(Records from a data collection)
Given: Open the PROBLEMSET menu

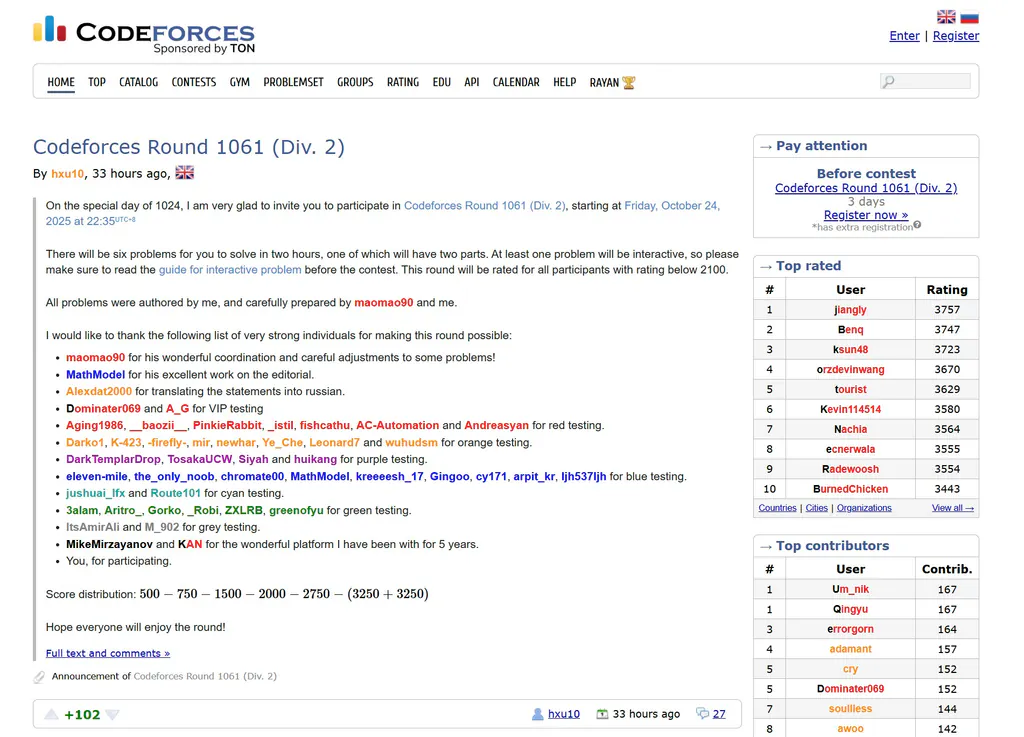Looking at the screenshot, I should 293,82.
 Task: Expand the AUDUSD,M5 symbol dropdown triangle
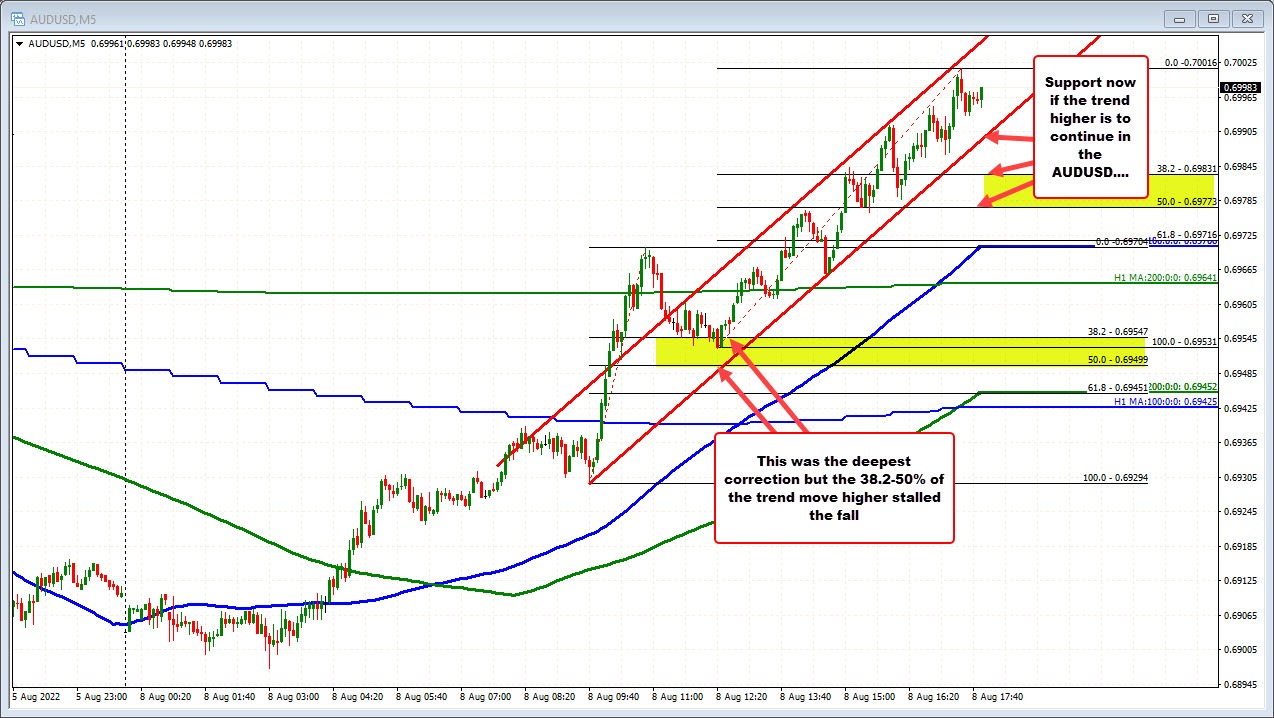19,43
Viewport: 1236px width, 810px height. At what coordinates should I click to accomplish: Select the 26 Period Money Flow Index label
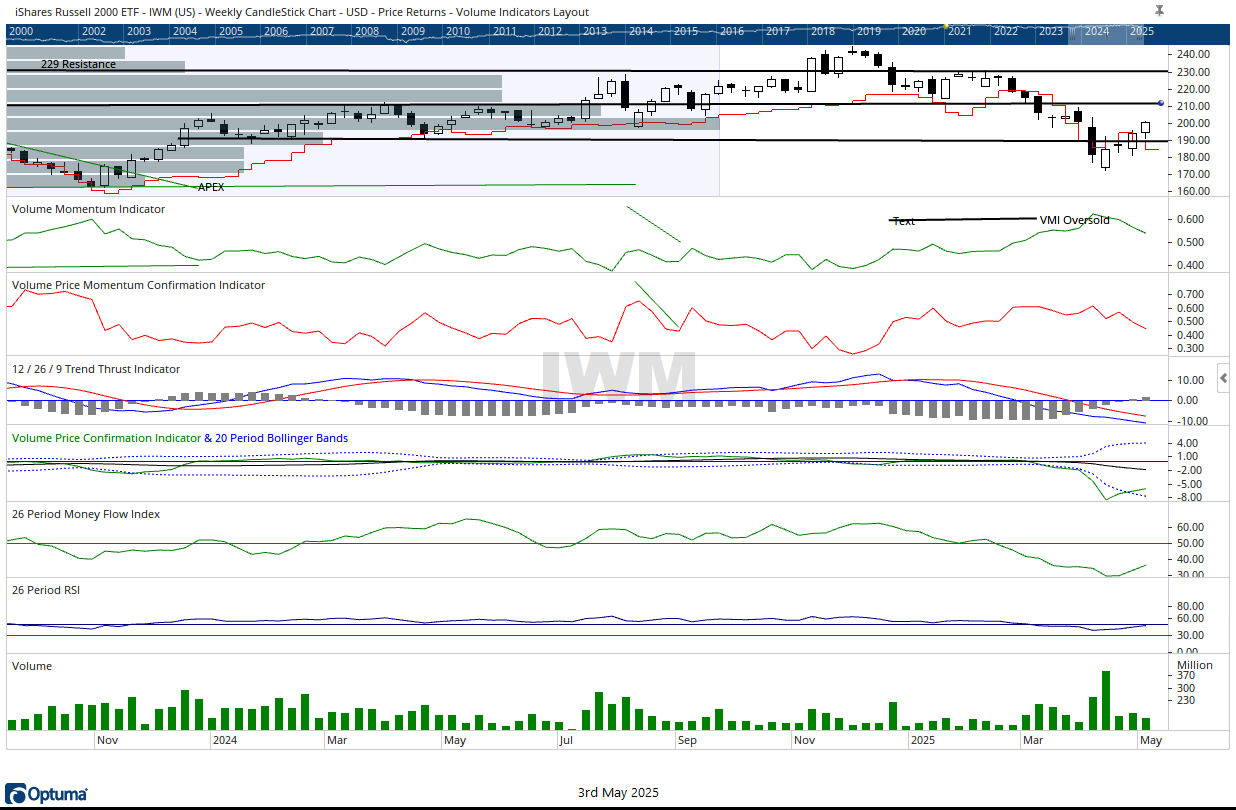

(Work to be completed) Reproduce the records, all of them, word for word; omit the pictures.

(Answer section)
Given: Open the PROBLEMSET menu

Looking at the screenshot, I should 293,82.
 Task: Expand the AUDUSD,M5 symbol dropdown triangle
19,43
Viewport: 1236px width, 810px height. At what coordinates should I click to accomplish: Select the 26 Period Money Flow Index label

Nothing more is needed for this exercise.